Qui sera le prochain ministre-président bruxellois?

Ces cinq dernières années, le gouvernement bruxellois a été dirigé par les partis francophones PS, Ecolo et CDH, en coalition avec les partis flamands Open VLD, CD&V et Groen. Mais à quoi ressemblera la nouvelle majorité au lendemain du 25 mai ? Et surtout, qui héritera du poste de ministre-président ?

L’année dernière, Charles Picqué (PS) avait quitté sa fonction de ministre-président bruxellois et passé le flambeau à son collègue Rudi Vervoort (photo). Jusqu’à présent, ce dernier est globalement parvenu à éviter les grands reproches. Reste toutefois à savoir s’il a pu suffisamment faire bonne impression, après à peine une année passée à la tête du gouvernement bruxellois.

Pour assurer ses arrières, les socialistes francophones ont choisi de placer la ministre de la Culture en Communauté française, Fadila Laanan, et Charles Picqué lui-même, respectivement à la deuxième et à la troisième place.

C’est que le candidat socialiste doit faire face à des adversaires de taille. Côté MR, l’actuel ministre des Affaires étrangères, Didier Reynders, qui a quitté Liège il y a quelques années pour s’installer à Uccle, a d’ores et déjà annoncé qu’il ne refuserait pas le poste de ministre-président bruxellois, même s’il tire en fait la liste libérale à la Chambre.

La tête de liste MR pour le Parlement bruxellois est Vincent De Wolf, actuellement bourgmestre d’Etterbeek. Récemment, Rudi Vervoort a fait savoir qu’il n’était pas intéressé par un poste de ministre au sein d’un gouvernement mené par Vincent De Wolf.
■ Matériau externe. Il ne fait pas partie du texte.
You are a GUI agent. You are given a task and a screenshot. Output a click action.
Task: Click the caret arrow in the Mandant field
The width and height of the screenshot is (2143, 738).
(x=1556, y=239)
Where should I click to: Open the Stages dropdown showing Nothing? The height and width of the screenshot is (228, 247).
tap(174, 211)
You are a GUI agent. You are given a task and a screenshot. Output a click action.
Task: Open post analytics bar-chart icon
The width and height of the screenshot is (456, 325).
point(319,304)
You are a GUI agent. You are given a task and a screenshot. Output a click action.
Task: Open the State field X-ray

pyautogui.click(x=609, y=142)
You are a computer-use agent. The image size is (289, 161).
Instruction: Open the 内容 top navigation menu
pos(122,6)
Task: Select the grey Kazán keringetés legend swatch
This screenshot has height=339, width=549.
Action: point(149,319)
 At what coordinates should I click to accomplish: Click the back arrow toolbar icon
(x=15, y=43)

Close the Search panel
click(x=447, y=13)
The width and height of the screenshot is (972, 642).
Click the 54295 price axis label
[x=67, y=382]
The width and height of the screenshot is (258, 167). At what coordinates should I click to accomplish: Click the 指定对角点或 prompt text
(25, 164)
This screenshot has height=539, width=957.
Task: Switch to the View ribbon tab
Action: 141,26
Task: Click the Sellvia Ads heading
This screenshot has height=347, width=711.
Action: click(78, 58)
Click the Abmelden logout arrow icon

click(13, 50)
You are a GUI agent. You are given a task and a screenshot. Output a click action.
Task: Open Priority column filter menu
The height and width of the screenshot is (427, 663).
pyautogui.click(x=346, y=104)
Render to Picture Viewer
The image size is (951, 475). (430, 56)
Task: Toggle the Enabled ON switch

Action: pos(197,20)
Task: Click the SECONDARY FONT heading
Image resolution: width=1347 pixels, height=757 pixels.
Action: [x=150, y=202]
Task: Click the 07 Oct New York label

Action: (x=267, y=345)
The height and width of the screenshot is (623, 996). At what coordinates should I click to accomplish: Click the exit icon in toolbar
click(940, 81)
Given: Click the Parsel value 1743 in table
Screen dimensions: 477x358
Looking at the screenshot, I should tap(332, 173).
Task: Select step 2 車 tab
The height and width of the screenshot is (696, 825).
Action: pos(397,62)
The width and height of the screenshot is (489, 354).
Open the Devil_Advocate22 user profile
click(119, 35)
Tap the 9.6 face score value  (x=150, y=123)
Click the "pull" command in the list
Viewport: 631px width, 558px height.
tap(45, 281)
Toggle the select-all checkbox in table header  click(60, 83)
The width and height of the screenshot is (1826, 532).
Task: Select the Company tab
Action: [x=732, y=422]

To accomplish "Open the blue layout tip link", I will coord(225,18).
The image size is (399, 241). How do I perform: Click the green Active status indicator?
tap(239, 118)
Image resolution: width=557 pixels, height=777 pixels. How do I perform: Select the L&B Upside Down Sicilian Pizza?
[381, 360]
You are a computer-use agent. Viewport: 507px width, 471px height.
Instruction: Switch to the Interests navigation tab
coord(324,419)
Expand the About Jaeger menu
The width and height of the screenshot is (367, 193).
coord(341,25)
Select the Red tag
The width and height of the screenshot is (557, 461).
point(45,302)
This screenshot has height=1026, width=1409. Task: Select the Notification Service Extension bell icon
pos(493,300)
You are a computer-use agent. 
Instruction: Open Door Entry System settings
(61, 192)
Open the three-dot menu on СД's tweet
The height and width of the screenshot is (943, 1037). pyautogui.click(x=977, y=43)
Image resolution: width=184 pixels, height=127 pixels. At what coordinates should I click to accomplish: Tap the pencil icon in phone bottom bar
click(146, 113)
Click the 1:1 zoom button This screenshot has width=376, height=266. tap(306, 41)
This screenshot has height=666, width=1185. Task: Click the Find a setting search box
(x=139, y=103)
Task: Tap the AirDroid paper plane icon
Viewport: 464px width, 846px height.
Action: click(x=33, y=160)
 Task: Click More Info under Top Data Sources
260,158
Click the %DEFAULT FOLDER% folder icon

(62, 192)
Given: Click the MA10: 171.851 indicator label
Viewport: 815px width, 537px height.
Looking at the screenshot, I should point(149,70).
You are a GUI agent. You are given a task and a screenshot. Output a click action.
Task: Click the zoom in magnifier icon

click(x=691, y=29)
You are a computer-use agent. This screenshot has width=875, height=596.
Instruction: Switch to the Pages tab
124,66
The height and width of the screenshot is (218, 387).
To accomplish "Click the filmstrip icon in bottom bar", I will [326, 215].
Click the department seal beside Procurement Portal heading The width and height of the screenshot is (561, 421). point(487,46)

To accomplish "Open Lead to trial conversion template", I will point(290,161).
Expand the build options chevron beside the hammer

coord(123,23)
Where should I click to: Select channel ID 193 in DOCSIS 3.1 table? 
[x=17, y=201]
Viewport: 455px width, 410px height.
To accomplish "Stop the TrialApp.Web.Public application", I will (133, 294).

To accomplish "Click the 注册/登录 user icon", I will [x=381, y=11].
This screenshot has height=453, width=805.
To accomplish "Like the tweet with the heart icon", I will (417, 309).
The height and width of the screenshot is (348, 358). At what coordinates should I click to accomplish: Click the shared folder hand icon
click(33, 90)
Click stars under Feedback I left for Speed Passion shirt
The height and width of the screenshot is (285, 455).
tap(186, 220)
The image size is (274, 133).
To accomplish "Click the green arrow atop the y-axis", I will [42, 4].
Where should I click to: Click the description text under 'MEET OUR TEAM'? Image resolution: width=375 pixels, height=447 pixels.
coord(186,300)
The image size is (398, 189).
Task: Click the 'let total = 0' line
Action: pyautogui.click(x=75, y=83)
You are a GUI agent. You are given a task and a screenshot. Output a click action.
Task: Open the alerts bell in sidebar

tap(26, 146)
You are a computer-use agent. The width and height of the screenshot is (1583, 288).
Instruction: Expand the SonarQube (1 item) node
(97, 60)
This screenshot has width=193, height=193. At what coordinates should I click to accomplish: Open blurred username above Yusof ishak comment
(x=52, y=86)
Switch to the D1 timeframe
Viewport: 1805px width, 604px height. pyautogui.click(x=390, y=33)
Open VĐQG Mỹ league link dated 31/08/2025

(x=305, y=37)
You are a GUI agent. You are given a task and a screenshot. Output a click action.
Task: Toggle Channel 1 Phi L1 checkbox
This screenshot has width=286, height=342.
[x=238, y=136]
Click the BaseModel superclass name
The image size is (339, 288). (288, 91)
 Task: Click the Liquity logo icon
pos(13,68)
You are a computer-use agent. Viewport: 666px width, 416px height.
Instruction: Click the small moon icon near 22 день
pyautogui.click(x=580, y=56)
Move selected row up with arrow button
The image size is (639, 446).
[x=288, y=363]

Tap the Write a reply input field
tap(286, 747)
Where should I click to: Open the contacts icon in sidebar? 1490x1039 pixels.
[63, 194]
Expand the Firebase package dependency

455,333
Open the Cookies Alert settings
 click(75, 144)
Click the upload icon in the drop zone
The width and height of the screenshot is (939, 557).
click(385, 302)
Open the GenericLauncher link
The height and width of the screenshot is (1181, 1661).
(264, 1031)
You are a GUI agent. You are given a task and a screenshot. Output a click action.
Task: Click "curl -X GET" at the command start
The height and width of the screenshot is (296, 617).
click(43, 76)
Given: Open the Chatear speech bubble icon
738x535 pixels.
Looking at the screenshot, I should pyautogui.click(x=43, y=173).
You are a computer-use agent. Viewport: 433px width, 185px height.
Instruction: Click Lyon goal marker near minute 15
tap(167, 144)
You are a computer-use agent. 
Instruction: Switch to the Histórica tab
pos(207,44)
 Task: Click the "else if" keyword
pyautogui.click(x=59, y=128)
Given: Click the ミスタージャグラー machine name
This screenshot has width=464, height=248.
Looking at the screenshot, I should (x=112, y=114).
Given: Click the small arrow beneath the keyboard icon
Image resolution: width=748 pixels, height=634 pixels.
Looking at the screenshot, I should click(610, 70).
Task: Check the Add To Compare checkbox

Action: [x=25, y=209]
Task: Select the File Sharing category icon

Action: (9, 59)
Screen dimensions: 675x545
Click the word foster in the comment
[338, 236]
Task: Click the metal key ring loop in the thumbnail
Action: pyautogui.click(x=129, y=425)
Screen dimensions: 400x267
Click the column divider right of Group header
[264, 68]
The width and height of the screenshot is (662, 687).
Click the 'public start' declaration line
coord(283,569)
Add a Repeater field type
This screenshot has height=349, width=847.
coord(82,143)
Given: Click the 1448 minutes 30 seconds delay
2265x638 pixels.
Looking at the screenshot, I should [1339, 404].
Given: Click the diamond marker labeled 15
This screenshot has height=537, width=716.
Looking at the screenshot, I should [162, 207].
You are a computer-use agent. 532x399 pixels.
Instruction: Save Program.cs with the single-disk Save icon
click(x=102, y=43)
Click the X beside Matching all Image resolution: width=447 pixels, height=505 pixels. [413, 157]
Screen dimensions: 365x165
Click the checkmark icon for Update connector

De leur côté, les plus petits partis n’ont pas dit leur dernier mot. Le CDH ambitionne de prendre la troisième place en Région bruxelloise. Il devra pour ce faire devancer Ecolo et le FDF d’Olivier Maingain. La ministre de l’Intérieure et vice-Première ministre Joëlle Milquet (CDH - photo) se verrait d’ailleurs bien devenir ministre-présidente.

Notons que l’un dans l’autre, les partis flamands de Bruxelles ne jouent qu’un rôle mineur au Parlement bruxellois, où 17 des 89 sièges leur sont réservés. On peut toutefois se demander si les partis actuellement au pouvoir (Open VLD, CD&V et Groen) seront récompensés pour leur travail, ou si la N-VA parviendra, à Bruxelles aussi, à devenir "incontournable".